Aber zurück zur Allegorie: Nachdem – nicht überraschend – auch die Kuh nicht das Glück des jungen Hans garantieren konnte, lässt er sich immer schneller und immer irrationaler auf immer schlechtere Tauschgeschäfte ein. Hans schraubt seine Ansprüche unbewusst immer weiter herunter. Von Pferd und Kuh kann man noch längere Zeit profitieren; das Schwein und die Gans werden dagegen nur noch bezüglich ihrer Schlachtung und Verwertung betrachtet. Schlachtplatten sind aber schnell verzehrt. So geht es bei diversen Sekten und falschen Propheten: Sie stillen kurzfristig und vordergründig spirituelle Bedürfnisse, haben aber weder Tiefe noch Dauer.

Die letzte Stufe wird dann mit dem kaputten Schleifstein erreicht, dessen schlitzohriger Verkäufer sich in dem Märchen als erster ganz ungeniert der Lüge und Täuschung bedient. Hierin könnte man die Allegorie antichristlicher Ideologien (wie Nationalsozialismus, Kommunismus etc.) sehen.

Und die Moral von der Geschicht’ …

Die Brüder Grimm hätten vermutlich keine Einwände gegen diese allegorische Ausdeutung ihres Märchens geltend gemacht. Denn im Märchen spiegelt sich fast immer etwas Allgemeinmenschliches. Und so dürfen wir getrost auch „die Moral von der Geschicht’“ hinzufügen:

Da haben wir einen unermesslichen Schatz erhalten, sogar ohne dafür dienen zu müssen: den christlichen Glauben. Nicht irgendein Gedankengebäude, keine Weltanschauung oder Philosophie, sondern eine echte Beziehung zum lebendigen Gott, wie es sie in keiner anderen Religion gibt. Apostel und zahllose Märtyrer haben ihn verbreitet, unzählige einfache Gläubige ihn gelebt und weitergegeben. Und was hat der christliche Glaube nicht alles mit sich gebracht: Liebe und Menschlichkeit, Wissen und Erkenntnis, Fortschritt und Freiheit[5]. Gewaltige Werke der Literatur, Kunst und Musik zeugen davon, wie auch die großartigen Kirchen und Kathedralen überall in unseren Städten. Und dabei ist das nur die Außenseite, kaum mehr als eine Dreingabe; denn was der christliche Glaube dem Menschen Gutes tut, das übersteigt alle materiellen Errungenschaften bei weitem, und das ist natürlich das Eigentliche. Und trotzdem – irgendwie geht es uns wie dem Hans im Glück; wir wuchern nicht mit diesem Pfund[6], wir geben es leichtfertig weg. Höchste Zeit zur Umkehr – bevor wir mit leeren Händen dastehen!

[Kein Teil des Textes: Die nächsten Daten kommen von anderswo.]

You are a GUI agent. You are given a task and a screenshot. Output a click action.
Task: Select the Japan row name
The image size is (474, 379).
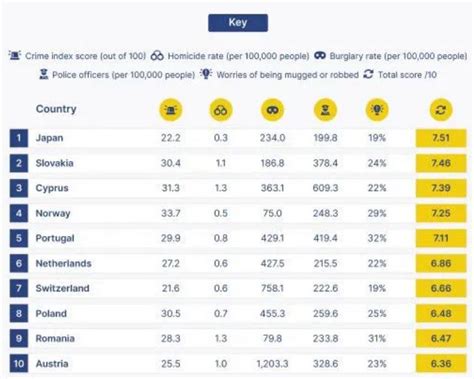(49, 138)
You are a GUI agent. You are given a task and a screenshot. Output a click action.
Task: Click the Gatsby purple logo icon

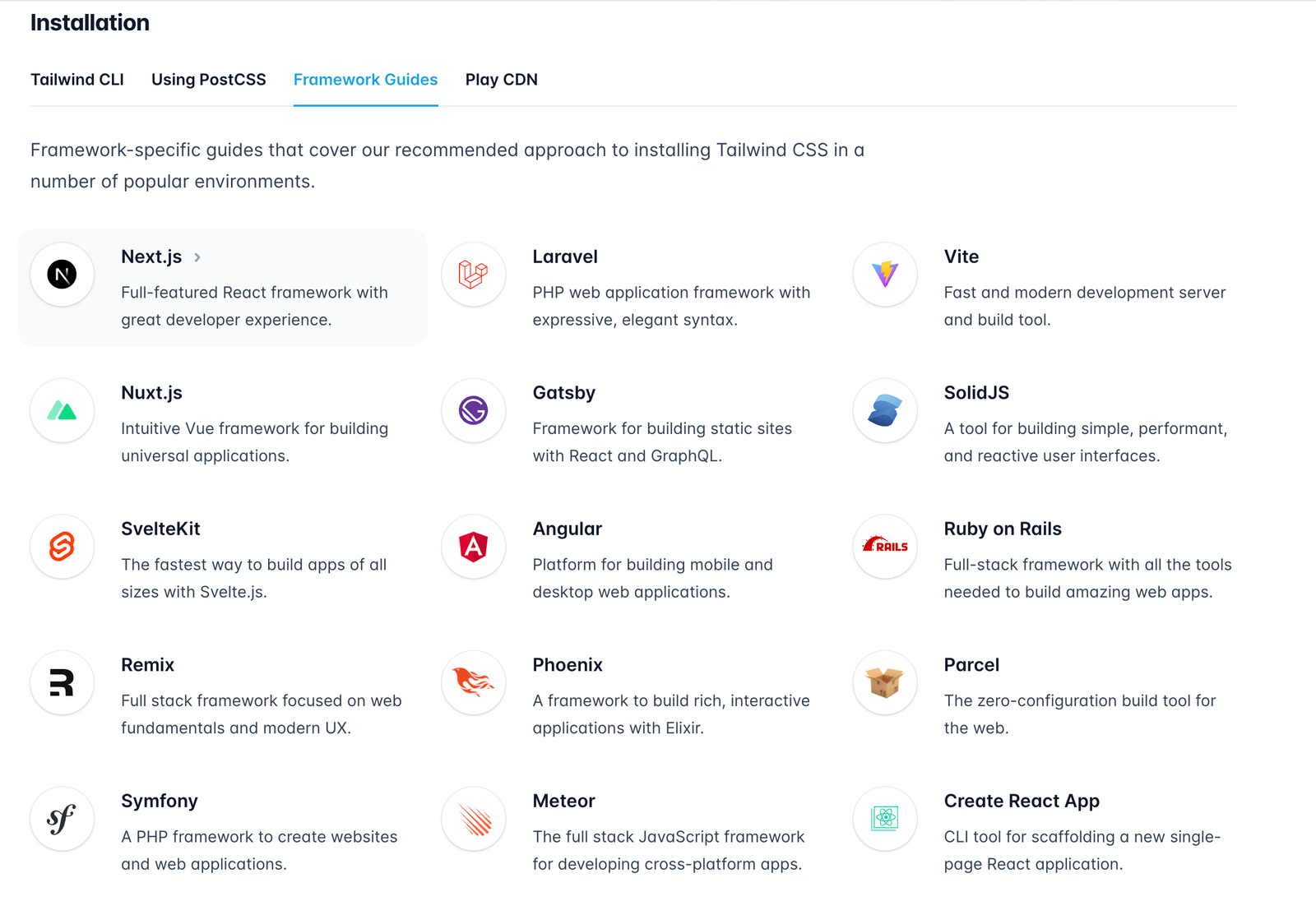[474, 410]
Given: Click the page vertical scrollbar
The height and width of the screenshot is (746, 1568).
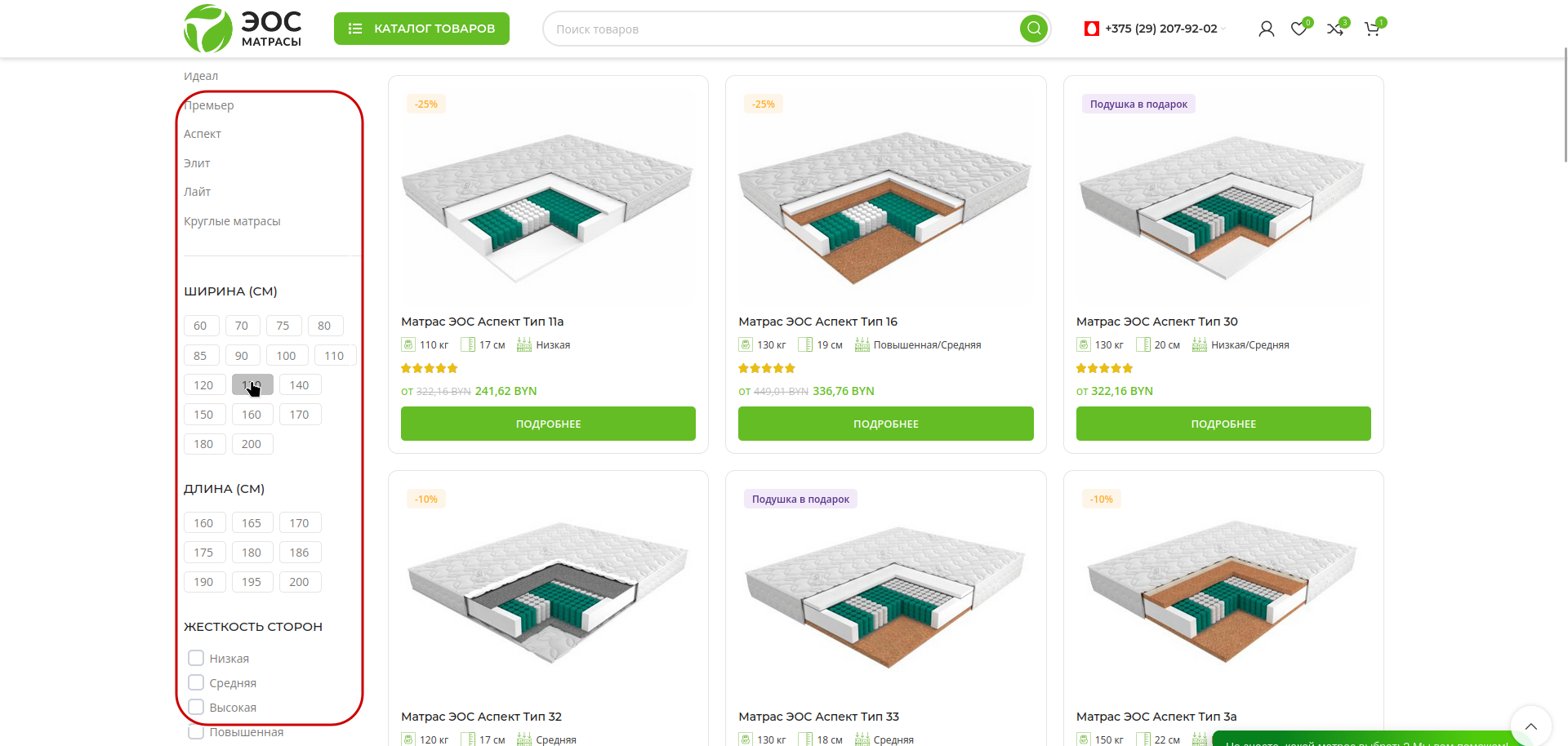Looking at the screenshot, I should coord(1565,106).
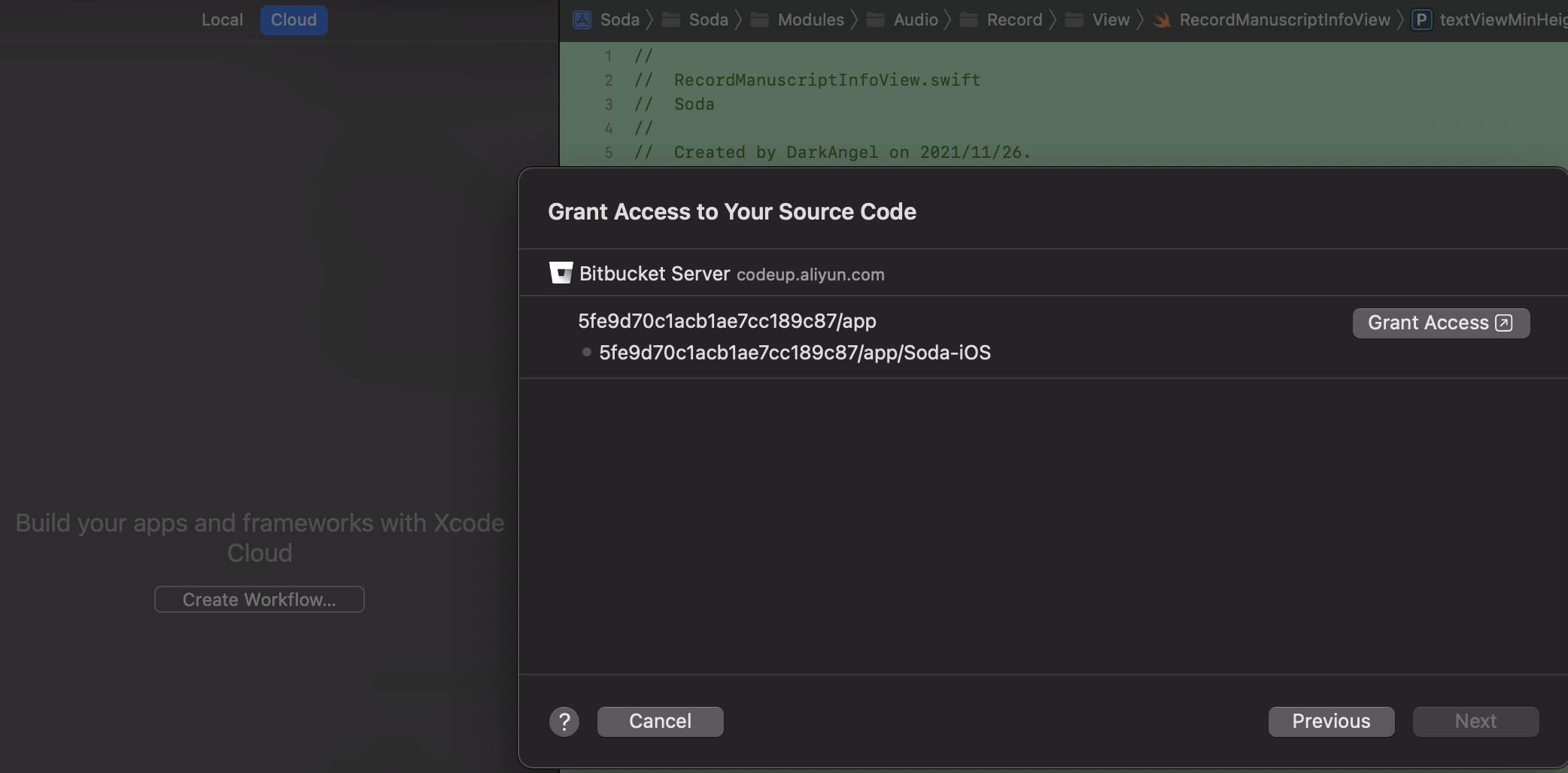Expand the View folder breadcrumb
This screenshot has height=773, width=1568.
pos(1110,20)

[1]Vgl. z.B.: https://www.grimmstories.com/de/grimm_maerchen/hans_im_glueck

[2]Das Absolutsetzen naturwissenschaftlicher Verfahren als einzige Quelle der Erkenntnis, auch in Bereichen, für die diese Verfahren ungeeignet sind. Man kann das auch als „Szientismus“ bezeichnen.

[3]Vgl. den Beitrag „Kirche und Wissenschaft“: https://erziehungstrends.info/kirche-und-wissenschaft

[4]1 Kor 13, 1-3

[5]Vgl. den Beitrag „Die Kirche und Menschenrechte“: https://erziehungstrends.info/die-kirche-und-die-menschenrechte

[6]Im Sinne des Gleichnisses; vgl. Mt. 25, 14 ff. und Lk 19, 12 ff.